Message boards : ATLAS application : Handle Vbox resumes
Message board moderation

To post messages, you must log in.

AuthorMessage
Guiri-One[Andalucia]

Send message
Joined: 1 Feb 06
Posts: 66
Credit: 9,723
RAC: 0
Message 44110 - Posted: 15 Jan 2021, 8:25:50 UTC

Hi team,

I am running Atlas in windows with real Vbox. I can see the monoting screen (ctr-alt-f2) and it progresses as it should.

However, I have no clue how to handle the situation, when I need to restart my system. I need to do it "often" but I dont want to loose already computed events.

Which is the safest way? I have tried "suspend" from boinc manager but when it comes backs, I see events restarted (or at least, "already finished" starts from 0).

Thc in advance¡

Javi F
ID: 44110 · Report as offensive     Reply Quote
maeax

Send message
Joined: 2 May 07
Posts: 1557
Credit: 57,671,115
RAC: 203,264
Message 44111 - Posted: 15 Jan 2021, 12:15:52 UTC - in response to Message 44110.  

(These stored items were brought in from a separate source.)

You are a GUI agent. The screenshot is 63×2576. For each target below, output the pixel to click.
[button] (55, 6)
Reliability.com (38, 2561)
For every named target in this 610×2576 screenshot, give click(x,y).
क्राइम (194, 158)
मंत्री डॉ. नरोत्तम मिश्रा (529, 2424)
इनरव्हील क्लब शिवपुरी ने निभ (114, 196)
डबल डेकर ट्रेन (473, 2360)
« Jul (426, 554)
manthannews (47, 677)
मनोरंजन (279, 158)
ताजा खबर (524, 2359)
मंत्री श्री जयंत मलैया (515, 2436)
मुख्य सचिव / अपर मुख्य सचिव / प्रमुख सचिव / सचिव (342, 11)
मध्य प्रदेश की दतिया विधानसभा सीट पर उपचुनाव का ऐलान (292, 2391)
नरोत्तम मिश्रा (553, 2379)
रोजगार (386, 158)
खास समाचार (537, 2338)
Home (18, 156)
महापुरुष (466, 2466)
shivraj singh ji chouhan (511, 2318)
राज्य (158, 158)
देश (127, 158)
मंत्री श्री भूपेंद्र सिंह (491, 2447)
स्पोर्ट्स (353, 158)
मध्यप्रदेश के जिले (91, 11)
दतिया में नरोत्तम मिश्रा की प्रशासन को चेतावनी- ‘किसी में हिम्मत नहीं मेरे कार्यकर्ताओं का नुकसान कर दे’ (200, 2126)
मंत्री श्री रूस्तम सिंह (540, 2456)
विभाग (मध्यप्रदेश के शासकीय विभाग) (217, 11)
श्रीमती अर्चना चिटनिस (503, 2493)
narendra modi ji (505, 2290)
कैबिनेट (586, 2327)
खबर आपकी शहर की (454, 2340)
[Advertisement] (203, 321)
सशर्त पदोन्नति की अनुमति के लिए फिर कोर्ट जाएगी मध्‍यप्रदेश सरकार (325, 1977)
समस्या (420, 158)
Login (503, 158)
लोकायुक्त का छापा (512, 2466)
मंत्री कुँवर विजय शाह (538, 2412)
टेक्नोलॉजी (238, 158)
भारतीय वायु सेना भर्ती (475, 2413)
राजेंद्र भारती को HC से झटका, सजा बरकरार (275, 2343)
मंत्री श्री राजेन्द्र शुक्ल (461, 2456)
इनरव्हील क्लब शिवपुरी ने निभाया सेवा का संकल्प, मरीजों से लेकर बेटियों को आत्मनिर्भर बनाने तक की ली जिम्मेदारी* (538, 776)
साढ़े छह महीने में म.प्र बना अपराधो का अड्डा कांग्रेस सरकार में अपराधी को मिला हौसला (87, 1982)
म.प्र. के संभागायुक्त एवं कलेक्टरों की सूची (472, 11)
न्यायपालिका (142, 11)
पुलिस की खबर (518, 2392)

ID: 44111 · Report as offensive     Reply Quote
Guiri-One[Andalucia]

Send message
Joined: 1 Feb 06
Posts: 66
Credit: 9,723
RAC: 0
Message 44112 - Posted: 15 Jan 2021, 12:26:53 UTC - in response to Message 44111.  

ID: 44112 · Report as offensive     Reply Quote
djoser
Avatar

Send message
Joined: 30 Aug 14
Posts: 145
Credit: 10,847,070
RAC: 0
Message 44113 - Posted: 15 Jan 2021, 14:42:15 UTC - in response to Message 44110.  

It is not possible to pause ATLAS tasks. One task runs 200 events. If it is interrupted and resumed it will restart at zero.
Why mine when you can research? - GRIDCOIN - Real cryptocurrency without wasting hashes! https://gridcoin.us
ID: 44113 · Report as offensive     Reply Quote
Harri Liljeroos
Avatar

Send message
Joined: 28 Sep 04
Posts: 585
Credit: 33,206,113
RAC: 18,479
Message 44114 - Posted: 15 Jan 2021, 15:56:13 UTC

My experience is that you can resume the Atlas tasks after computer reboot, at least on Windows. First I suspend all tasks that are not yet running to avoid them being started when I start suspending running tasks. Then I suspend the running tasks. I have selected in preferences to 'Leave non-GPU tasks in memory while suspended' so suspending them does not save them to disk. You can view the task status in vbox manager, after suspending running tasks they will show 'Paused'. Now you can exit and stop Boinc. When all running tasks are in 'Saved' state you should be safe. On my faster computer the 'ProgramData/Boinc' is on a SSD drive so it is fast enough to save the tasks before Boinc actually shuts down (this may take up to a minute to save them all). After that when I am ready to reboot the computer I will kill manually 'Virtualbox Interface' process from Task Manager as it seems to hang in running and preventing restart even I have closed the vbox manager. It may close itself if you wait long enough. Then I just restart the computer.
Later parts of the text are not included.